Portugal importa do Japão um triplo do que vende

Portugal aumentou em 48,5 por cento as exportações para o Japão em 2010 face ao ano anterior, para 128,4 milhões de euros, o que ainda assim representa cerca de um terço do valor das importações portuguesas do país nipónico.

Mais de um quarto das exportações portuguesas para o Japão em 2010 foram máquinas, aparelhos e materiais eléctricos, no valor de 37,5 milhões de euros, seguido de produtos químicos orgânicos, preparações de produtos hortícolas e frutas. De acordo com a Agência para o Investimento e Comércio Externo de Portugal (AICEP), o calçado e a cortiça ocuparam a quarta e quinta posição de produtos mais exportados para terras nipónicas, com 7,6 e 6,1 milhões de euros respectivamente.

A administradora da Vieira de Castro disse à Lusa que "ainda é cedo" para saber o impacto do sismo nas exportações para o Japão, que está entre os dez principais mercados da empresa de Famalicão, adiantando que a questão do abastecimento não se colocou, porque "o distribuidor local tem capacidade de armazenagem para vários meses".

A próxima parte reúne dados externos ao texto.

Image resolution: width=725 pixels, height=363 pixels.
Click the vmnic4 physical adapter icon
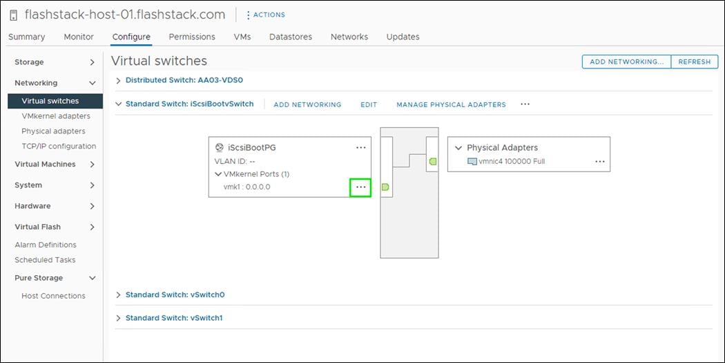pyautogui.click(x=472, y=162)
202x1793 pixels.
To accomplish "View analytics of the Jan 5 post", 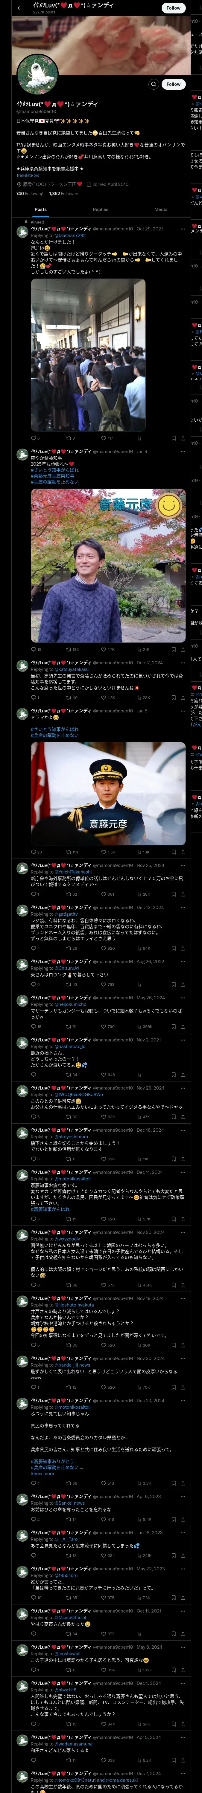I will 139,852.
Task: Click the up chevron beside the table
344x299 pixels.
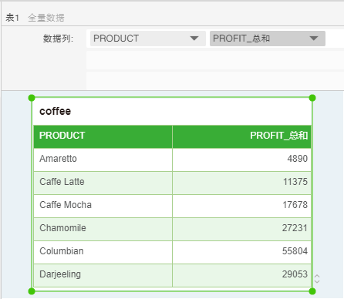Action: click(x=317, y=276)
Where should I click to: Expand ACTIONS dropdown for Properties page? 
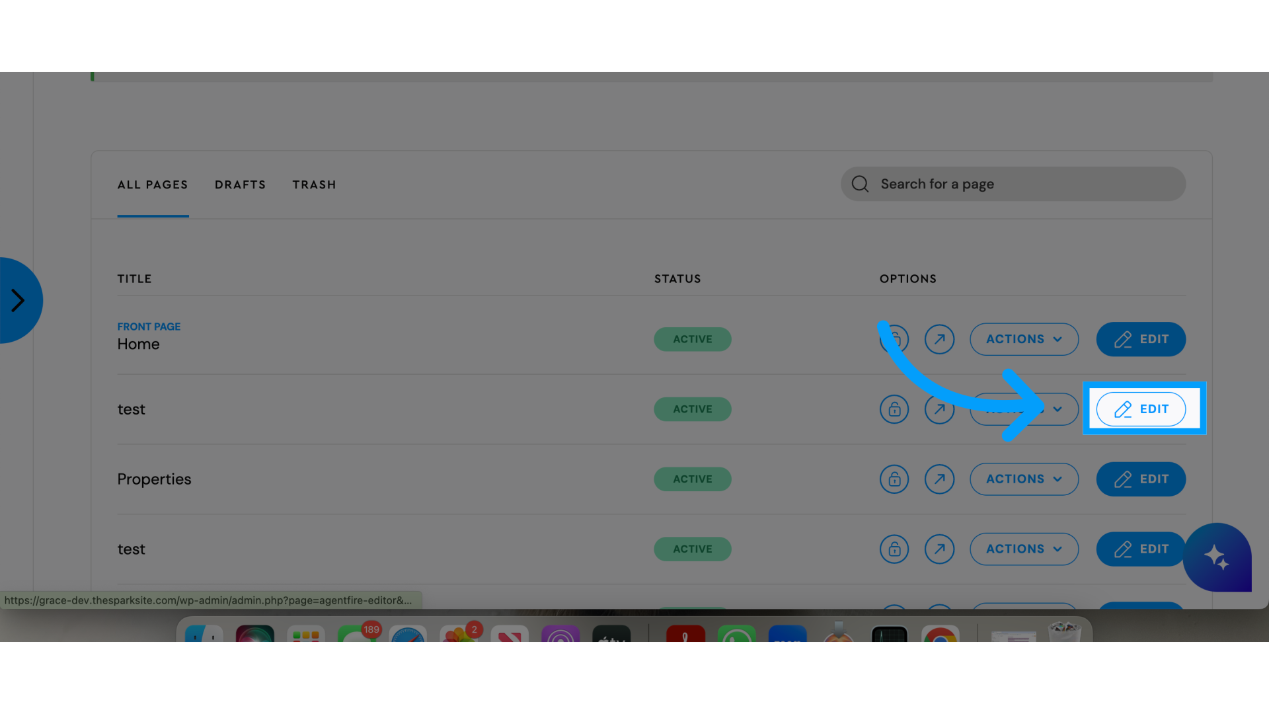click(1024, 479)
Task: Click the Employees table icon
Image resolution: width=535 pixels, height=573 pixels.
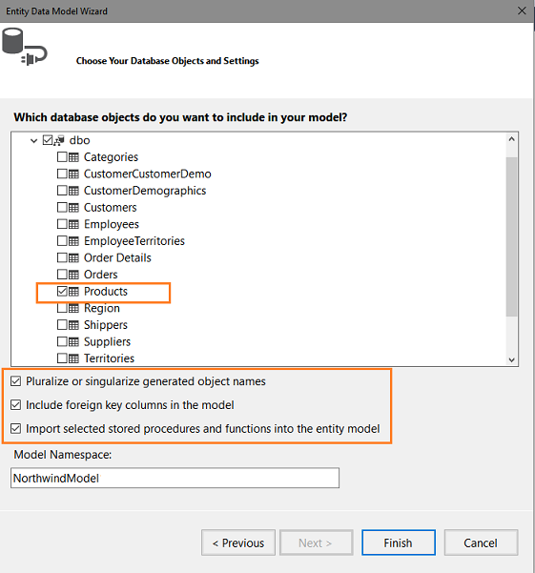Action: click(x=73, y=224)
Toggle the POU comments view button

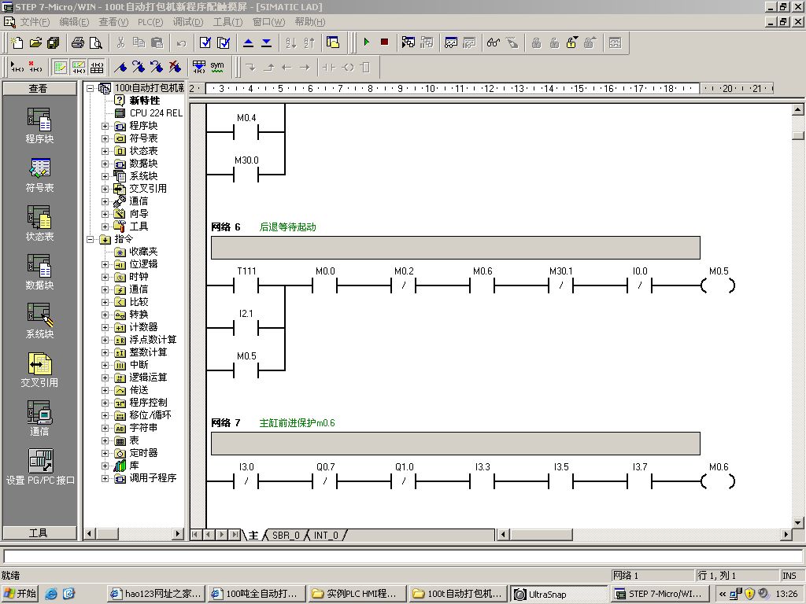coord(60,67)
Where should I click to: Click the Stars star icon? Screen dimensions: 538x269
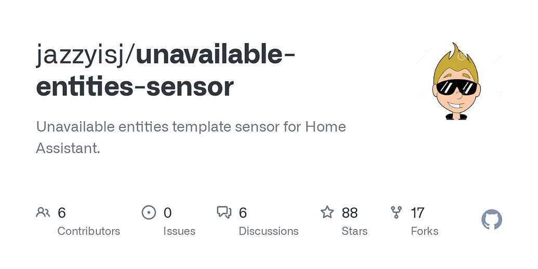[327, 212]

A marca portuguesa de calçado Goldmud tem vindo a ganhar clientes no Japão, que representa cerca de dez por cento das vendas, e o responsável Miguel Abreu admite algum "medo" quanto à evolução dos negócios apesar de "os pagamentos estarem a ocorrer com normalidade". Já o designer Luís Onofre, que fornece uma rede de lojas em Tóquio, sentiu o impacto na feira ModaCalzado, em Madrid, que se realizou dois dias após o sismo, marcada pela "ausência de clientes japoneses", que têm cada vez mais peso para o sector do calçado.

De terra do sol nascente, Portugal importa sobretudo veículos automóveis, tractores e outros veículos terrestres, que representam 44 por cento das compras, no valor de 160 milhões de euros. Fonte da Toyota Caetano Portugal disse à Lusa que "o contexto atual não terá interferência no mercado português nem ao nível do fornecimento de viaturas -- a maior parte dos modelos Toyota são produzidos na Europa e os comerciais na África do Sul --, nem de peças para pós-venda ou de componentes necessárias para a laboração da fábrica em Ovar".

A Nissan Portugal também garantiu que "a curto prazo não se prevê nenhum impacto", dada a capacidade instalada na Europa que fornece cerca de 80 por cento dos veículos da marca vendidos no velho continente. "A médio prazo, poderá haver problemas de fornecimento de componentes, mas estamos convencidos que será residual", acrescentou.

Segundo o Instituto Nacional de Estatística (INE), as exportações portuguesas para o Japão recuperaram terreno em 2010, depois de, entre 2007 e 2009, terem caído de 298,6 para 86,5 milhões de euros. Depois de uma queda nas importações de produtos japoneses para menos de metade em 2009 face ao ano anterior, em 2010 as importações portuguesas com origem no Japão aumentaram 42 por cento para 362,8 milhões de euros. Contas feitas, Portugal tem uma balança comercial desfavorável com o Japão, em 234,4 milhões de euros, que é quase o dobro das exportações nacionais para o Japão que perdeu para a China o posto de segunda maior economia do mundo em 2010.